### PROBLEM TO SOLVE
Print the rows verbatim, starting at the line that contains "Task: Expand the <2025-01-05 group" and ending at the line that contains "Action: (329, 36)", with both of those lines included. Omit the pictures from your output.

### RECORDS FOR THE EXERCISE

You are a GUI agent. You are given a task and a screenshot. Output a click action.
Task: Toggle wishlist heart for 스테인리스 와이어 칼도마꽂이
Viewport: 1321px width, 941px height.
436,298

==

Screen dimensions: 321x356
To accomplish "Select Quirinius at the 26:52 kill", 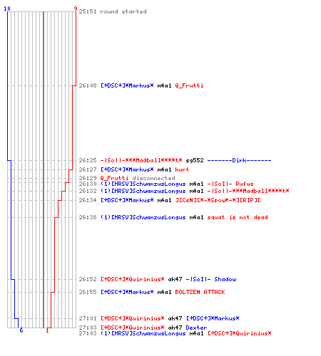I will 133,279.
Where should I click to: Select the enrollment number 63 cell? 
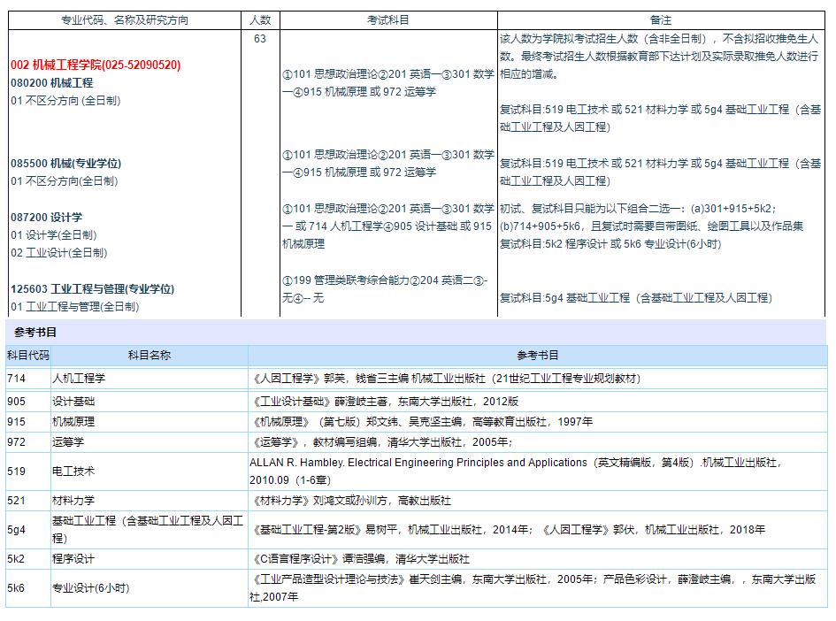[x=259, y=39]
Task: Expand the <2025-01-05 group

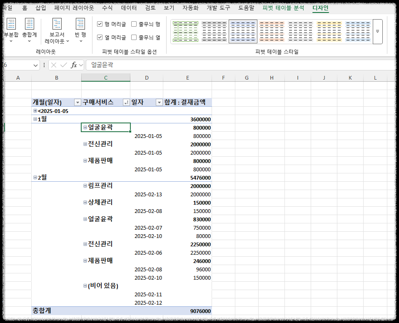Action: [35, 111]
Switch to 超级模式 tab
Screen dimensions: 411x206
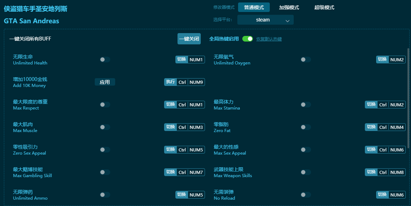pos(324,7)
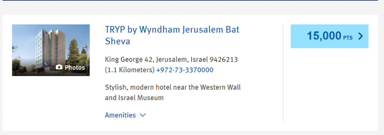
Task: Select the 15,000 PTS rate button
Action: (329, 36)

### TASK SOLUTION
Task: Expand the <2025-01-05 group

Action: [35, 111]
Switch to 超级模式 tab
Screen dimensions: 411x206
pos(324,7)
Task: Select the 15,000 PTS rate button
Action: (329, 36)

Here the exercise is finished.